安心して医療を受けるには、あるいは提供してもらうには、個人情報の保護に取り組んでもらいたいものです。
待合室ではフルネームで患者を呼ばず、番号で呼ばれるのも納得できます。
しかし、個人情報の利用も医療機関では目的があって行われています。
そのことは承知しなければなりませんが、利用目的の範囲を超えてはいません。
患者さんの了解を得ることは絶対条件ですし、個人の識別あるいは特定できない状態に加工して利用するのは、医療の勉強会や学会での発表という、目的があるからです。

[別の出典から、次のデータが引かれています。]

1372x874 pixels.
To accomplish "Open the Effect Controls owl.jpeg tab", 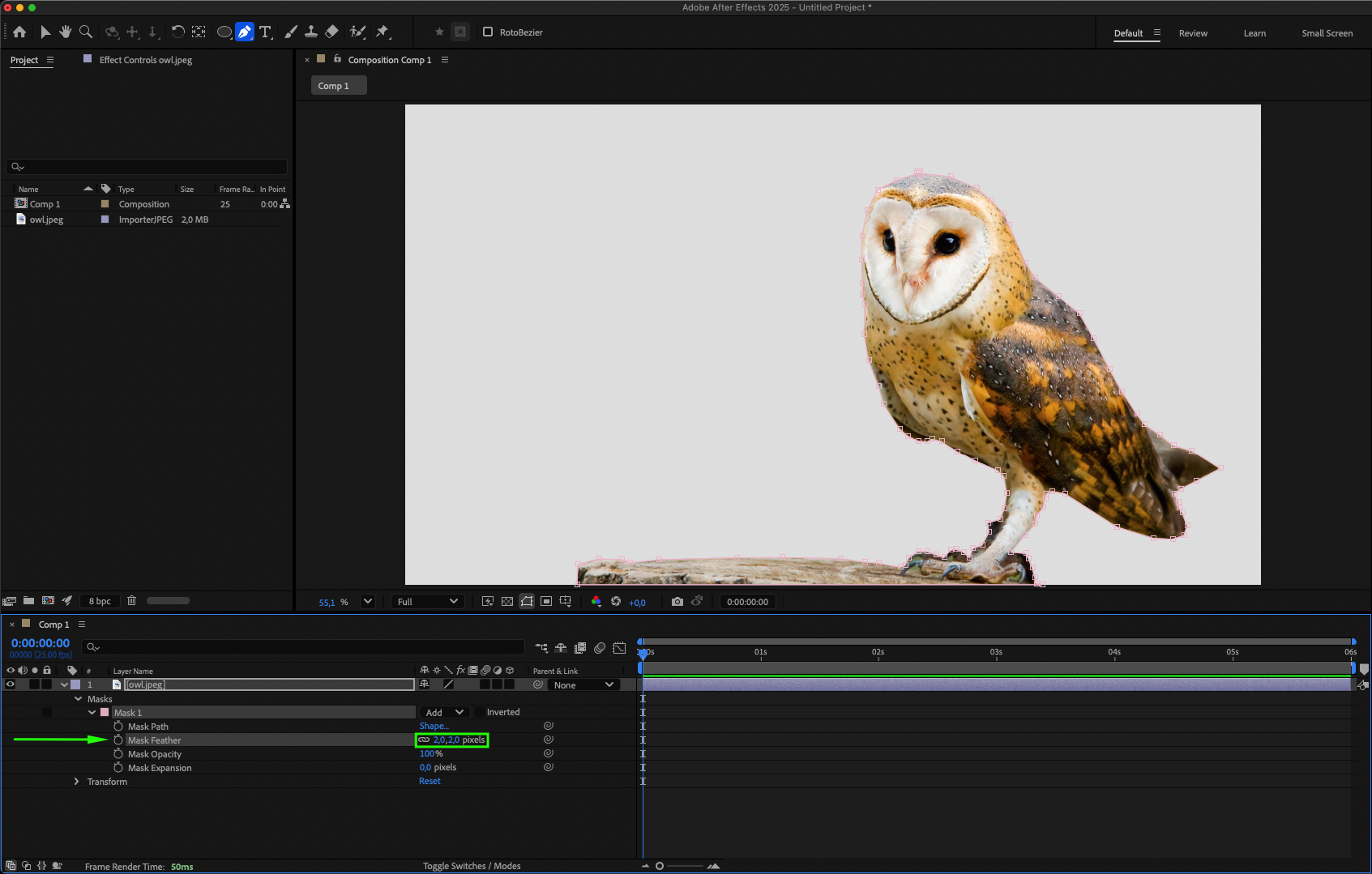I will [x=145, y=60].
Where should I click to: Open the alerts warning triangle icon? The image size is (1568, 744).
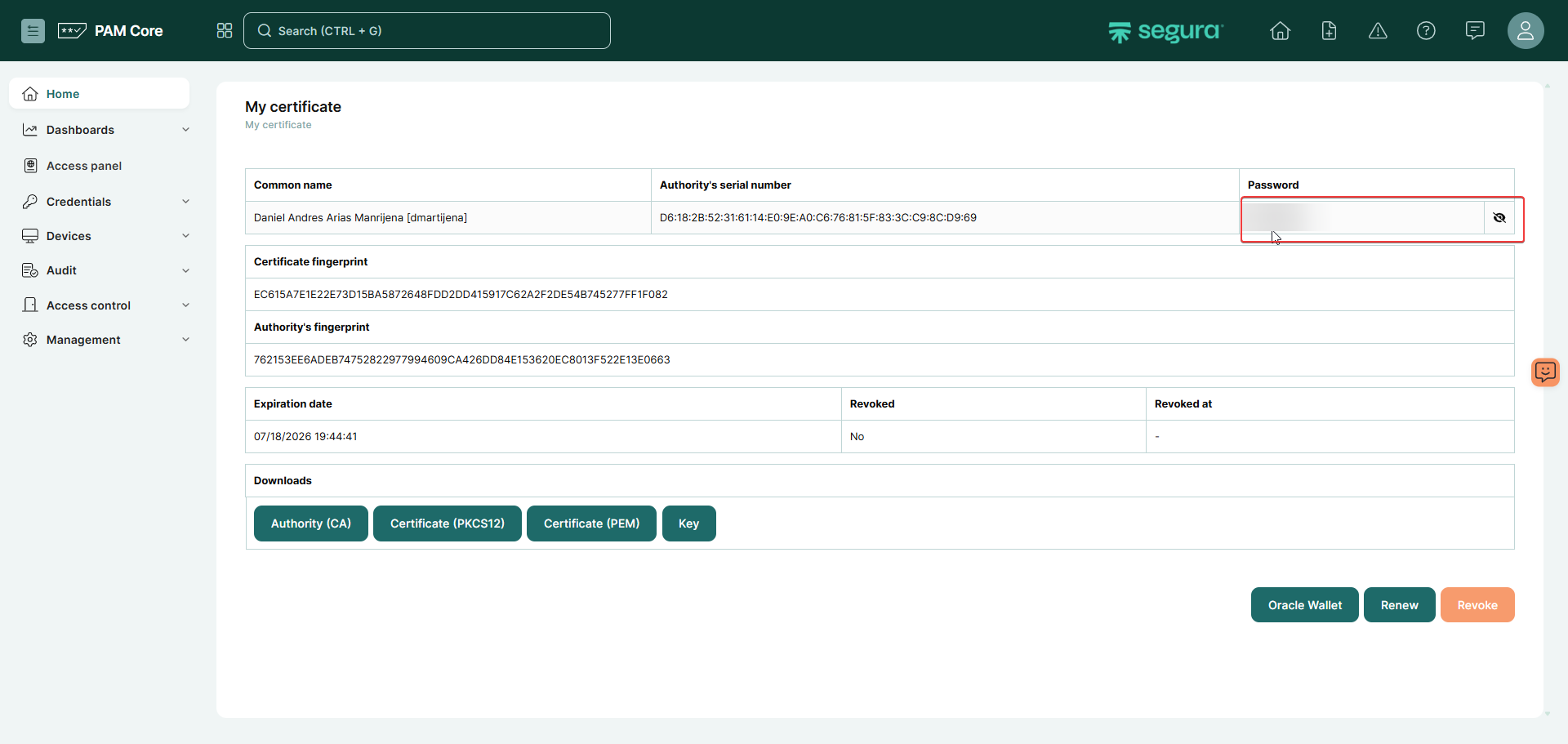pyautogui.click(x=1378, y=31)
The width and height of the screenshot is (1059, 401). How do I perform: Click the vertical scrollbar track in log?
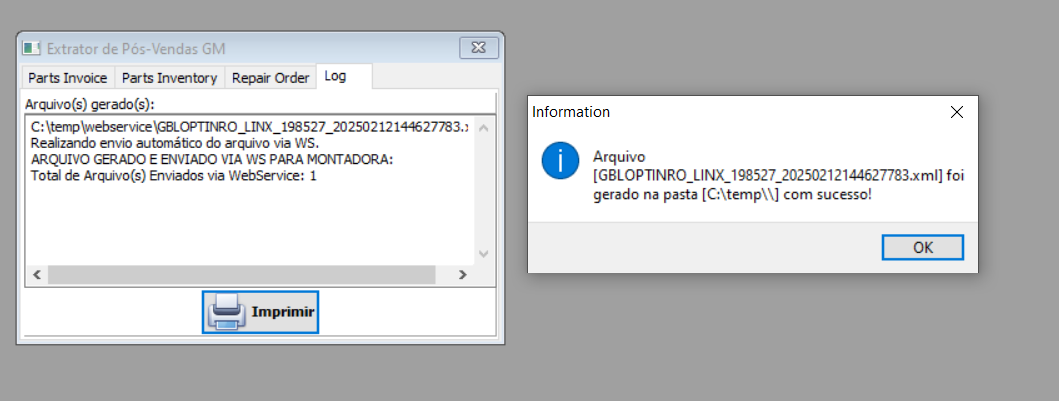click(x=483, y=191)
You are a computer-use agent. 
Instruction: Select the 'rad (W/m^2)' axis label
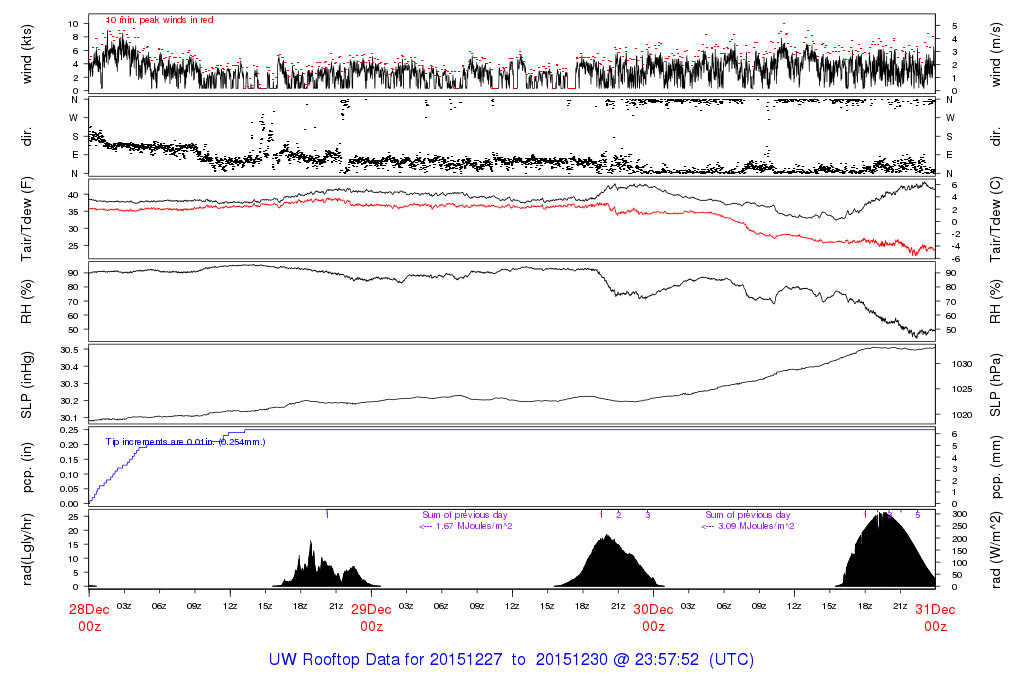pos(997,549)
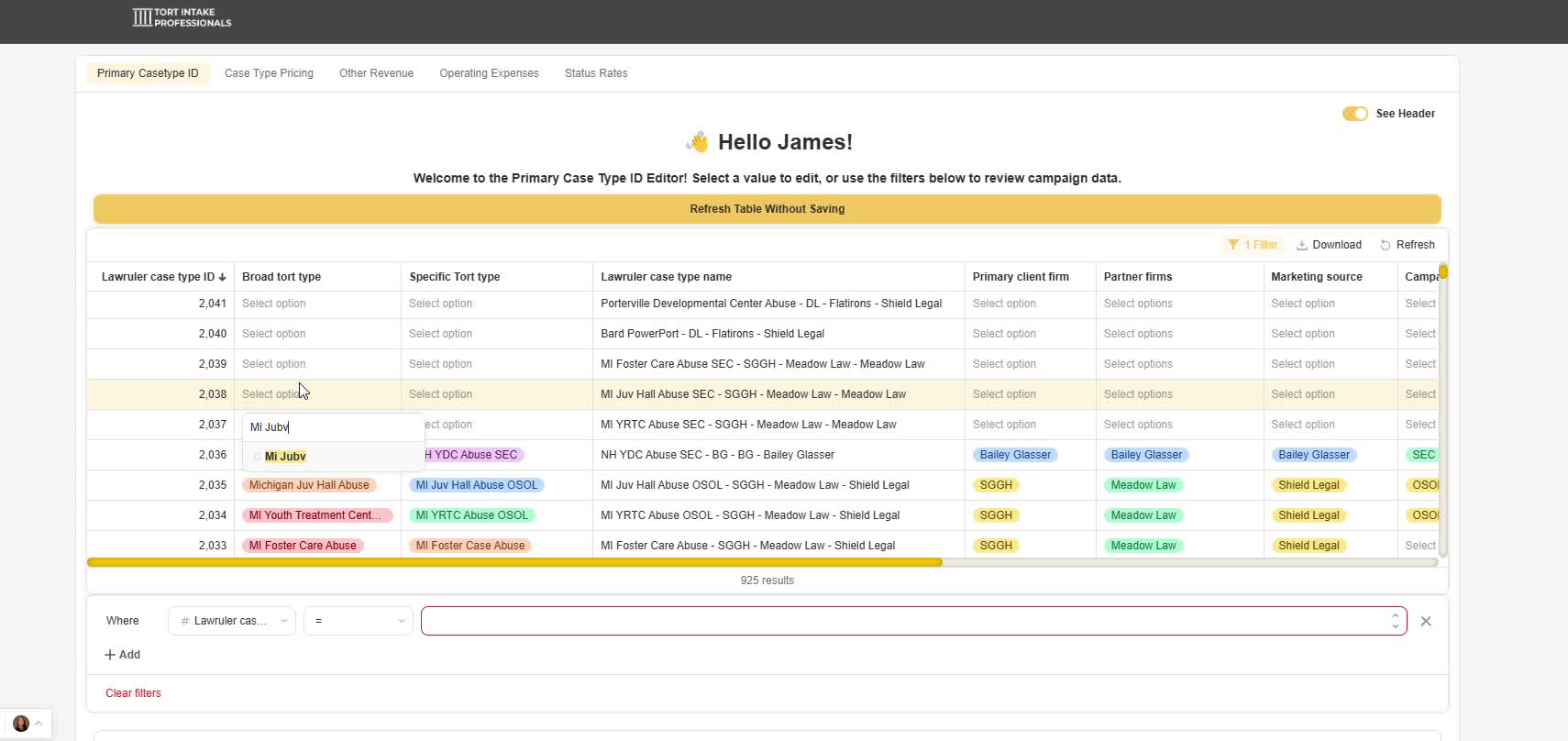1568x741 pixels.
Task: Sort by Lawruler case type ID arrow
Action: [x=222, y=277]
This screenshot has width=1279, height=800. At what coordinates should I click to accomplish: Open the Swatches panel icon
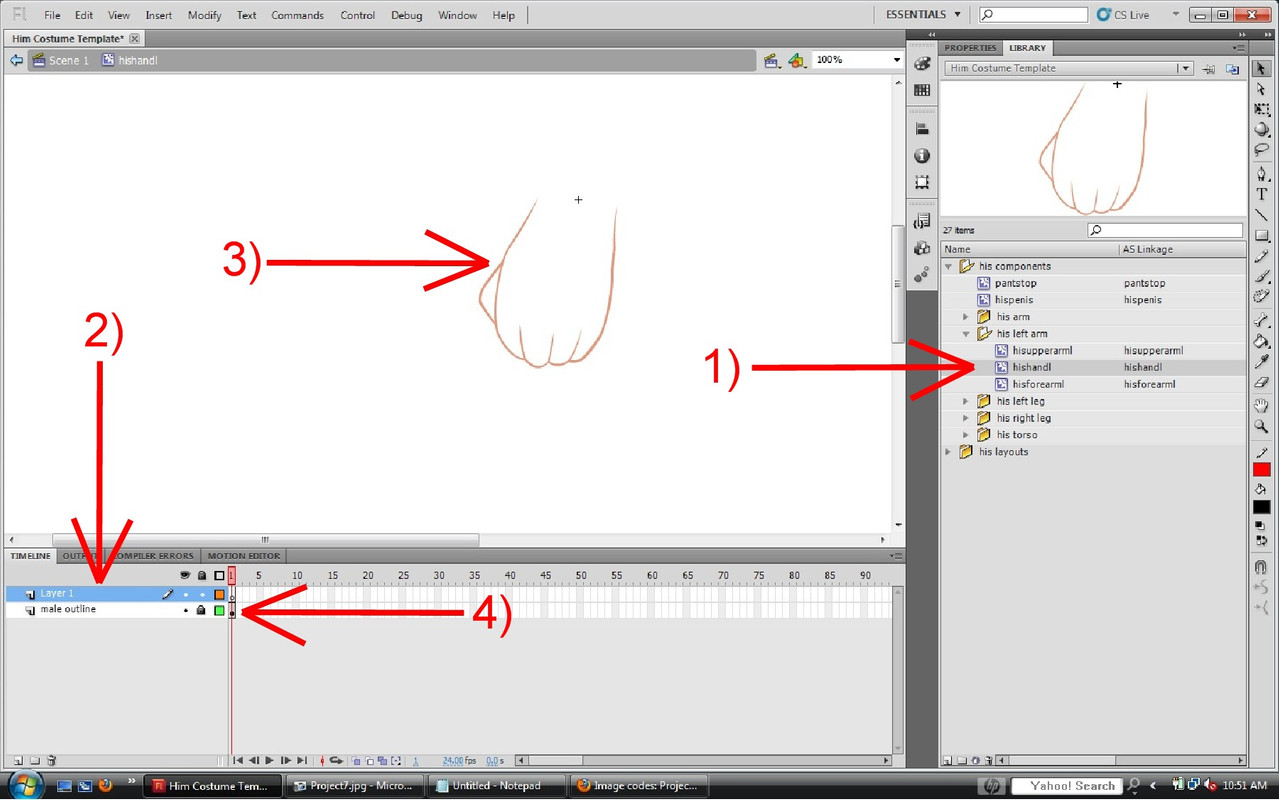tap(922, 90)
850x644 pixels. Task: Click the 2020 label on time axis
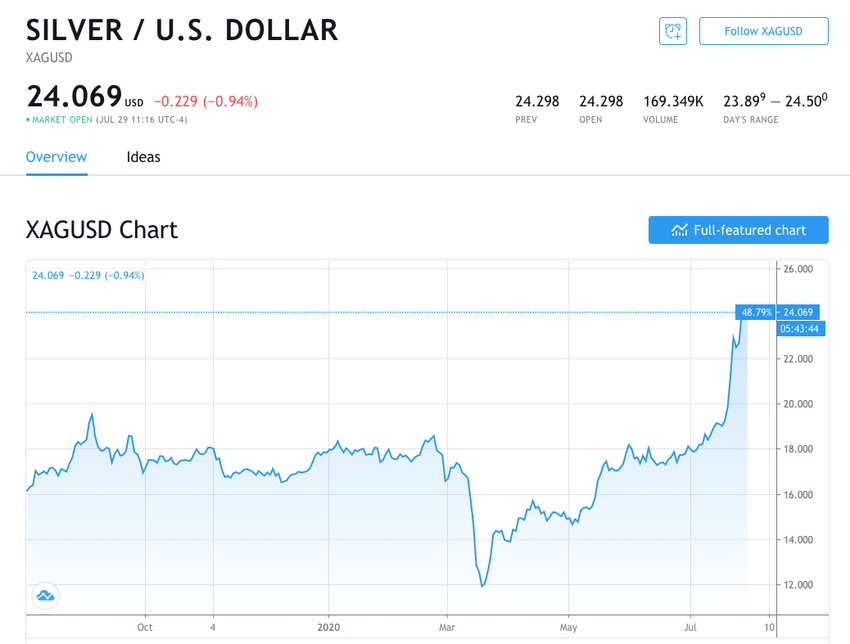pos(328,628)
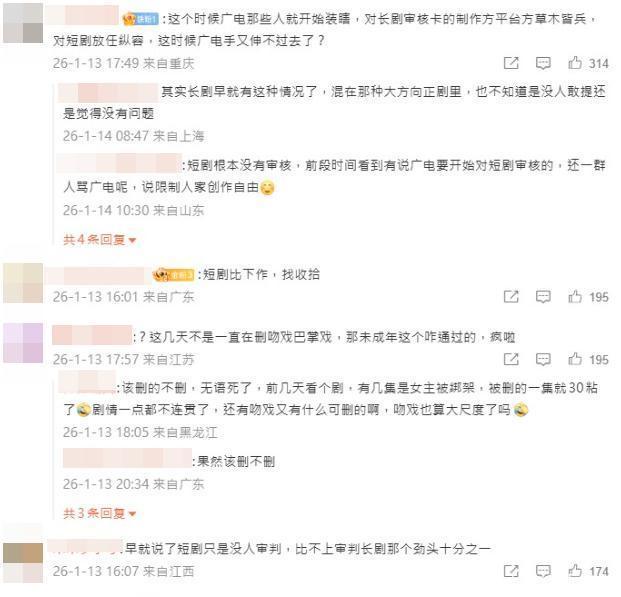Viewport: 621px width, 597px height.
Task: Share the 16:07 comment from 江西
Action: pyautogui.click(x=511, y=571)
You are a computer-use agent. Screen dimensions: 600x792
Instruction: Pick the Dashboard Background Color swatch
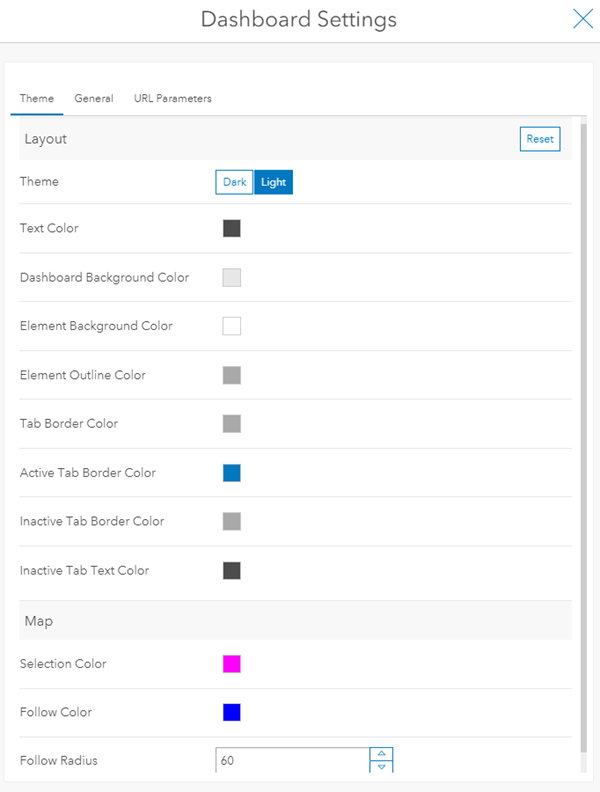click(x=232, y=278)
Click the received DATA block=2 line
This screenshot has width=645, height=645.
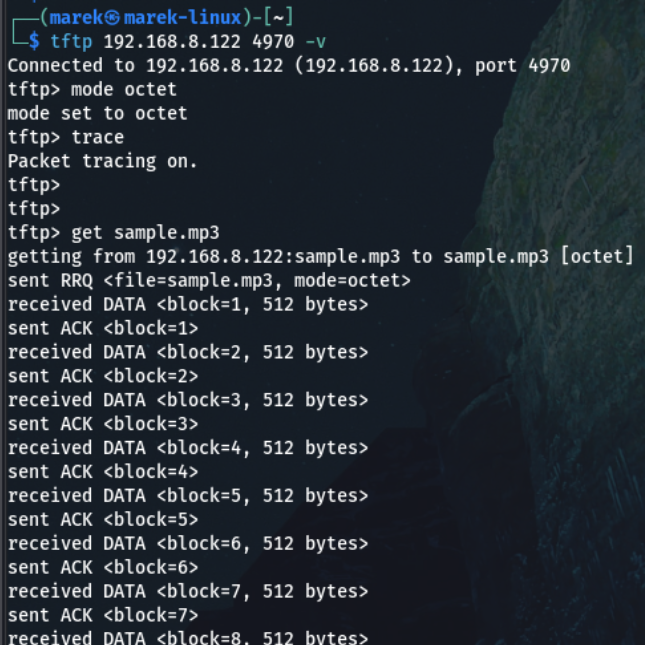(187, 352)
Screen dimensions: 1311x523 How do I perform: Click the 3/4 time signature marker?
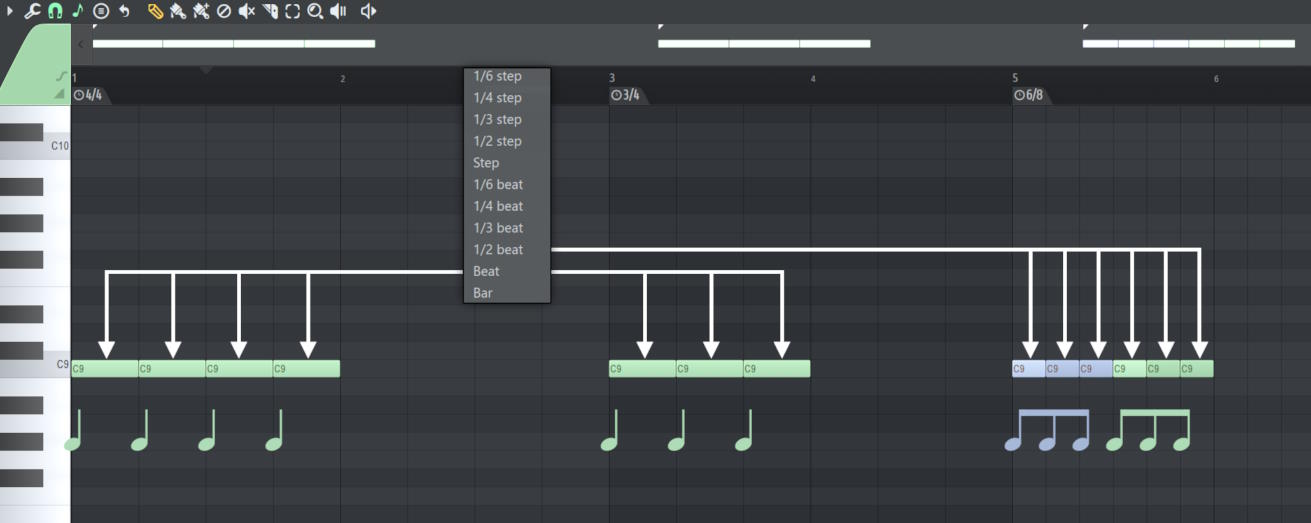tap(626, 95)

極めて稀少となる症例、手術の成功、結果や経過について、医師の間でやり取りが必要です。
議論することもあるでしょうし、新しい発見の報告がされることもあります。
また気にかかるのは、院内での利用目的です。
例えば、患者さんに提供するサービス向上に役立つのであれば、快く提供できます。
しかし、多くは事務手続きでの利用で、保険、会計や経理、入退院などの病棟管理です。
その中にも、医療の質の向上を目的とした症例研究や、看護の質の向上を目的とした看護研究に利用されています。
必然的にそれらは患者さん、ご家族などへの安心・安全・信頼に繋がる内容です。
その他、外部監査機関への情報提供、介護・医学・学術研究のための資料になったり、サービスや業務の維持や改善のためのベースになっています。